Your assignment:
Print nothing but the lines below starting at the line that holds "Switch chart to 5m interval" and ending at the line that holds "You are a computer-use agent. The image size is (1568, 662).", including both, each exactly as written.
────────
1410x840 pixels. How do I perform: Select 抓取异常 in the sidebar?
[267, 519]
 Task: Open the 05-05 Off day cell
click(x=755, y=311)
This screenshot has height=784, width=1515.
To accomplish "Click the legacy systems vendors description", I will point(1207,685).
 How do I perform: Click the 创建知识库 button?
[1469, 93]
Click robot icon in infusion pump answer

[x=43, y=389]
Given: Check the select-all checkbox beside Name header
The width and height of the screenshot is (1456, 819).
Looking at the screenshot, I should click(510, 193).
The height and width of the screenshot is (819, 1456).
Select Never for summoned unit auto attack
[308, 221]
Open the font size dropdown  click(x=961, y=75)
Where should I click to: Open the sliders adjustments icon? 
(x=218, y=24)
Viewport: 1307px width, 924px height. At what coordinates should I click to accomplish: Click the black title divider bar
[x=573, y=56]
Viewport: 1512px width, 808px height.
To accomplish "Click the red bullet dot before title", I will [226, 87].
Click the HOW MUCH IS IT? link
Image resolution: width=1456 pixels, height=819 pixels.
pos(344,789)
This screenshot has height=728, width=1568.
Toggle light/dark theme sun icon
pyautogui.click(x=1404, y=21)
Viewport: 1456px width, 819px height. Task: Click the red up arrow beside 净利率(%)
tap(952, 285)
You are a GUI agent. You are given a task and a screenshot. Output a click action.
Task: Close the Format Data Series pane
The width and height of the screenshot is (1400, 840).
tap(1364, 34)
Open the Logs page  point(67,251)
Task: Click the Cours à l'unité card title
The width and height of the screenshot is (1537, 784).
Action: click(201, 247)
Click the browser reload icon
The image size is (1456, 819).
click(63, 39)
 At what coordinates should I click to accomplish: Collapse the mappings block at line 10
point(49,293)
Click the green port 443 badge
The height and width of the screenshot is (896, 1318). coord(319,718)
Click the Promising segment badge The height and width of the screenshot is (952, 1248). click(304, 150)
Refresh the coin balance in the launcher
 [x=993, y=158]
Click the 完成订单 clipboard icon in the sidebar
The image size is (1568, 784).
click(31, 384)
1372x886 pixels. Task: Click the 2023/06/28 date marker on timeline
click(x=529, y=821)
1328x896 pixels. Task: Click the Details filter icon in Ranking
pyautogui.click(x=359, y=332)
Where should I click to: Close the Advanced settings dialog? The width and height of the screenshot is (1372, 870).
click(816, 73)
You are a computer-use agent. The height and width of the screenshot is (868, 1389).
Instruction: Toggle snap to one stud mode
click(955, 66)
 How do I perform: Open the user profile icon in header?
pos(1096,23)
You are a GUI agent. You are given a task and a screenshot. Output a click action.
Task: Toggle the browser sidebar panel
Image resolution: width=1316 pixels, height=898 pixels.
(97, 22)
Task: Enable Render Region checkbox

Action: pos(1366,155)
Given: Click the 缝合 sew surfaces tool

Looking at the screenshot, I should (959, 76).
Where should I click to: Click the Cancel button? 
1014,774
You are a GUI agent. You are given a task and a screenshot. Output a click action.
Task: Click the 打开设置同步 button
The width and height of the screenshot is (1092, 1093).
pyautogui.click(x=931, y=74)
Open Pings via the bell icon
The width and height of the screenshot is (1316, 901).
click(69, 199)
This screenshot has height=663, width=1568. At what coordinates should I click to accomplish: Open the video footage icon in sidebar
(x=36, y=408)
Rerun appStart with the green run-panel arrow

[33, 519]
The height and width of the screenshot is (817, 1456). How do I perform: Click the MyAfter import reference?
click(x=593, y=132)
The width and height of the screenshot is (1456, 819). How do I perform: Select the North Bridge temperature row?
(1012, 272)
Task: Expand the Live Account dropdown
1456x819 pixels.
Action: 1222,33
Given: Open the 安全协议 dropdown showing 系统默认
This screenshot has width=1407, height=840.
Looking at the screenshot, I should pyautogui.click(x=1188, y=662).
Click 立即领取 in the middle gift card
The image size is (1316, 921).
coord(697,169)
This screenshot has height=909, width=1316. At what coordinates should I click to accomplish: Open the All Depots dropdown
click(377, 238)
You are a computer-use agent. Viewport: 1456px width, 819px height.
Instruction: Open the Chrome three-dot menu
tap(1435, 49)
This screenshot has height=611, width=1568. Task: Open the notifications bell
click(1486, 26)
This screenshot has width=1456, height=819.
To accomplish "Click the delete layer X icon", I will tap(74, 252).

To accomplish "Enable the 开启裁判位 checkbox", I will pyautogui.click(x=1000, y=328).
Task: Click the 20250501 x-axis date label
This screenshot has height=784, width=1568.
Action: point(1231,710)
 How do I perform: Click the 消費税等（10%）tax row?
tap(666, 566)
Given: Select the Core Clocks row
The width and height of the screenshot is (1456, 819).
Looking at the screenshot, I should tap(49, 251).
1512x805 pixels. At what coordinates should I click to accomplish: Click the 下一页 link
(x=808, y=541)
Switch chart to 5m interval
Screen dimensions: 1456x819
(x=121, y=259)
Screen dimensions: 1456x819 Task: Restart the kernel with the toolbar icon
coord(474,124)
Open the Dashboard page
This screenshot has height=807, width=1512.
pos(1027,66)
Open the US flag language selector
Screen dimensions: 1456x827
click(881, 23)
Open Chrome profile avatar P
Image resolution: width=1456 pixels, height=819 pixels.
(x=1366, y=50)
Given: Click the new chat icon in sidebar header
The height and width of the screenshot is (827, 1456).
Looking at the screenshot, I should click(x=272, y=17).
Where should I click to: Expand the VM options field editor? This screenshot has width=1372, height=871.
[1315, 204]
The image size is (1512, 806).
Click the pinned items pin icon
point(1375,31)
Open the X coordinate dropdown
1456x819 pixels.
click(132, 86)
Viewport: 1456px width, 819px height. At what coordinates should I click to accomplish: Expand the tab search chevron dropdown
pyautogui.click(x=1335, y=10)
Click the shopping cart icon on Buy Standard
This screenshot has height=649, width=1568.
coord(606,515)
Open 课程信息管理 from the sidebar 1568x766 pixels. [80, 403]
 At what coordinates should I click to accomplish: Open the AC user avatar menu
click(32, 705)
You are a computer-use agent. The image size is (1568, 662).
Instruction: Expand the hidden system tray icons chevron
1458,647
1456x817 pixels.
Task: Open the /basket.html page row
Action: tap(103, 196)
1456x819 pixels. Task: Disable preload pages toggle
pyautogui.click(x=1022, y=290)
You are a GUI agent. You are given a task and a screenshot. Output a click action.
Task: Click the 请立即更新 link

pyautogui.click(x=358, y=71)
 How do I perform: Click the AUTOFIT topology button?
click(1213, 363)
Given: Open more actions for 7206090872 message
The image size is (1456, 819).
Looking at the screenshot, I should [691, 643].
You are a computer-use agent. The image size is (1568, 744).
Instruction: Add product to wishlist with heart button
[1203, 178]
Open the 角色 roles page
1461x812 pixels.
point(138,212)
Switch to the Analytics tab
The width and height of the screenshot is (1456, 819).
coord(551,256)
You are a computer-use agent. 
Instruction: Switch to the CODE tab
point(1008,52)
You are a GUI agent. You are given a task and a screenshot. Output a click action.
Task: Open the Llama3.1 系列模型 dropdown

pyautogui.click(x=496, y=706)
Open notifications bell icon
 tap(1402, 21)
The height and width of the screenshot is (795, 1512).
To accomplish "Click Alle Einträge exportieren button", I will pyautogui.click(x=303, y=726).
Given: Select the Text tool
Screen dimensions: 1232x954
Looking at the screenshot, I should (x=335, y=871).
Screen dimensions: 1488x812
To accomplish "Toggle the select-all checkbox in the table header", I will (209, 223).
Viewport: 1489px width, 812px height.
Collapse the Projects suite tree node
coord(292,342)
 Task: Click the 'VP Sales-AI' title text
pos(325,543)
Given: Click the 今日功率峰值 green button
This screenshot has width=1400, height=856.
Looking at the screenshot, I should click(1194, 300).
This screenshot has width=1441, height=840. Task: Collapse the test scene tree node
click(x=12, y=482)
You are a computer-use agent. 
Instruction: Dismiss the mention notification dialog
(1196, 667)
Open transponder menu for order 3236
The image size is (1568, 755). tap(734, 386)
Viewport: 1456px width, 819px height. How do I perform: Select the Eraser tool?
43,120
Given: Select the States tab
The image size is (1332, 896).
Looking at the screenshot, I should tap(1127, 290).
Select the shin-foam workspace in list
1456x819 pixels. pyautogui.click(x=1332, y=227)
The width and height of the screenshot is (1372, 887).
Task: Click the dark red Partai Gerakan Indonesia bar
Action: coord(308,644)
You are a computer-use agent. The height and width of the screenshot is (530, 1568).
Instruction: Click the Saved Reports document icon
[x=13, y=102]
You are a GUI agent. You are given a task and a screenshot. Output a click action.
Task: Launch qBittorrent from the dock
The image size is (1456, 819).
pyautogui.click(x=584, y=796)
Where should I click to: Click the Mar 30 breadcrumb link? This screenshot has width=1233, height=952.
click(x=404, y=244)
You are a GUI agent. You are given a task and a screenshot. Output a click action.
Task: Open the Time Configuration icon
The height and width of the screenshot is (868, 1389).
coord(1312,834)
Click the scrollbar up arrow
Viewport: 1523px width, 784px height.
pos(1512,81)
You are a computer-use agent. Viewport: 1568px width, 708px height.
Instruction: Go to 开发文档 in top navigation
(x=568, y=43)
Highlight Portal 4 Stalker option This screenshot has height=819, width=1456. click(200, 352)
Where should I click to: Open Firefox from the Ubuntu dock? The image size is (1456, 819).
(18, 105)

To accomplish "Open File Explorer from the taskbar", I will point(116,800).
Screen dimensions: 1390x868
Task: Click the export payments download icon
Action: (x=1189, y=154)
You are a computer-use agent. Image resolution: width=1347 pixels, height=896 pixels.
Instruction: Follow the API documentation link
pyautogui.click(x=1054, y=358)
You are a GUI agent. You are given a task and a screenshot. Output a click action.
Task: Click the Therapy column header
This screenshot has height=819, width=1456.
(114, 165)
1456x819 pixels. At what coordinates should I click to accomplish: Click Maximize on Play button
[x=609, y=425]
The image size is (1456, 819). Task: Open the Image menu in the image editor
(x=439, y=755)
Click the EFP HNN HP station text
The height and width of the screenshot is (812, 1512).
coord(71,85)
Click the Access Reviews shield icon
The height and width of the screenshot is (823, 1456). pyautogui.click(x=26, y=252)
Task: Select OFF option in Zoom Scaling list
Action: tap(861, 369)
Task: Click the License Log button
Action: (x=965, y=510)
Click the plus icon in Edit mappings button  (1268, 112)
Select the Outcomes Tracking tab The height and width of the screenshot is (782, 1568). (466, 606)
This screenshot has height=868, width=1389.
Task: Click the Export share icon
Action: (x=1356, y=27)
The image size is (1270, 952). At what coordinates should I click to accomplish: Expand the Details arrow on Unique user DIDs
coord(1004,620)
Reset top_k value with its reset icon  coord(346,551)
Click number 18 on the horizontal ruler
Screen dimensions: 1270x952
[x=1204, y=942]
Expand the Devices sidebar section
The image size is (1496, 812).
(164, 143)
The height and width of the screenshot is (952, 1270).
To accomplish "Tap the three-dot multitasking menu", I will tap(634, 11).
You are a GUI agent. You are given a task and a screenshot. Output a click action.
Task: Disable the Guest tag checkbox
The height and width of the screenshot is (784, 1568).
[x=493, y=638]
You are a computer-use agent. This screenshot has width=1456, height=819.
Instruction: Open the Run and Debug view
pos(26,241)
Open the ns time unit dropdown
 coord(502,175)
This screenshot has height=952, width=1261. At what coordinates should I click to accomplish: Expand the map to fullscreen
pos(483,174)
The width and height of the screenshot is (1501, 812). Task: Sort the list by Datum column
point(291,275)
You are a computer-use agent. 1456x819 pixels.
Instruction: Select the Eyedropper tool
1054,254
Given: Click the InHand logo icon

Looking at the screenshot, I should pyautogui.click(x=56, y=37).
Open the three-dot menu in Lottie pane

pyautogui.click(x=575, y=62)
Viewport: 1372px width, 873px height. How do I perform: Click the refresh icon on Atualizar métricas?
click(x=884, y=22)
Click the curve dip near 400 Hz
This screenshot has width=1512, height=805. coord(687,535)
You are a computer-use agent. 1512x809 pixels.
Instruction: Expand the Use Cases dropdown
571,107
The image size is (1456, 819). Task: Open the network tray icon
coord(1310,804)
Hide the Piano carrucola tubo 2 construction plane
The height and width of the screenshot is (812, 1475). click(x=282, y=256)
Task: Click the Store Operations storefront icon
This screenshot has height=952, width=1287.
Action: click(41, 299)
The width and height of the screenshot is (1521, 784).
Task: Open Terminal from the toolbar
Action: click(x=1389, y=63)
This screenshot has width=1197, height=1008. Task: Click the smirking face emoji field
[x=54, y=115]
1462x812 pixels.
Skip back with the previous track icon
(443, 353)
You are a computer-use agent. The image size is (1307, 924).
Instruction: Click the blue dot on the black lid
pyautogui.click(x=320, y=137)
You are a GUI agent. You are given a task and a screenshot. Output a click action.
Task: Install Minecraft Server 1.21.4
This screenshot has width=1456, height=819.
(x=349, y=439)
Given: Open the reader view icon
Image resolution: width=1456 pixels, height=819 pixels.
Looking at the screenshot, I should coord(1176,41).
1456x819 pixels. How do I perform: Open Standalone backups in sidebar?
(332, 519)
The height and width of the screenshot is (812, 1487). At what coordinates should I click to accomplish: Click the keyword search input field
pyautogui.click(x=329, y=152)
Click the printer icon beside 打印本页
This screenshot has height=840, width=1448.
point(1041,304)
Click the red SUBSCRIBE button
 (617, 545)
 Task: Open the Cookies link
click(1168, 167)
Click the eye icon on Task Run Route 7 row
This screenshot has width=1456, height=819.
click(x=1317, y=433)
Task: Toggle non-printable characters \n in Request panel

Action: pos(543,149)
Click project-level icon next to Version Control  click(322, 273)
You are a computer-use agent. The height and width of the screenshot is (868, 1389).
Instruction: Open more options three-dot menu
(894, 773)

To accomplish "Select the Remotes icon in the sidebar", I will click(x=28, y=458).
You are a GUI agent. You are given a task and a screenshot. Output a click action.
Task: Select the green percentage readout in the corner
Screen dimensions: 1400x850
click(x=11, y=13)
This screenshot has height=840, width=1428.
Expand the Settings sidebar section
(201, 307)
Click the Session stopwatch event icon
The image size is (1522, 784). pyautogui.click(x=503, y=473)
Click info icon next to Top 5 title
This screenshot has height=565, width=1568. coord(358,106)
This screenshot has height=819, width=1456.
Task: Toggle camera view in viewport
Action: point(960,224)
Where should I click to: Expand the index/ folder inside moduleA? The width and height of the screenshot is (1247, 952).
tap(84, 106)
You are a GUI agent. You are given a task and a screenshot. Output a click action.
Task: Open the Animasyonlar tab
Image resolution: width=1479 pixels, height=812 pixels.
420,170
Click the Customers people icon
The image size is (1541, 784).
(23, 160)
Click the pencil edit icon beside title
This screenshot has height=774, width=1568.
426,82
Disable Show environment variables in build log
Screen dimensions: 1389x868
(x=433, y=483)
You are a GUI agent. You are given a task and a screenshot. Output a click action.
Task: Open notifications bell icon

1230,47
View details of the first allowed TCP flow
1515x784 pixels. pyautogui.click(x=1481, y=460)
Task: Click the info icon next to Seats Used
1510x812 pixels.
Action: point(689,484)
────────
Result of this task:
Switch chart to 5m interval
Screen dimensions: 1456x819
(x=121, y=259)
Screen dimensions: 1456x819 Task: Restart the kernel with the toolbar icon
coord(474,124)
Open the Dashboard page
This screenshot has height=807, width=1512.
pos(1027,66)
Open the US flag language selector
Screen dimensions: 1456x827
click(881, 23)
Open Chrome profile avatar P
Image resolution: width=1456 pixels, height=819 pixels.
(x=1366, y=50)
Given: Click the new chat icon in sidebar header
The height and width of the screenshot is (827, 1456).
Looking at the screenshot, I should click(x=272, y=17).
Where should I click to: Expand the VM options field editor? This screenshot has width=1372, height=871.
[1315, 204]
The image size is (1512, 806).
Click the pinned items pin icon
point(1375,31)
Open the X coordinate dropdown
1456x819 pixels.
click(132, 86)
Viewport: 1456px width, 819px height. At what coordinates should I click to accomplish: Expand the tab search chevron dropdown
pyautogui.click(x=1335, y=10)
Click the shopping cart icon on Buy Standard
This screenshot has height=649, width=1568.
coord(606,515)
Open 课程信息管理 from the sidebar 1568x766 pixels. [80, 403]
 At what coordinates should I click to accomplish: Open the AC user avatar menu
click(32, 705)
You are a computer-use agent. The image size is (1568, 662).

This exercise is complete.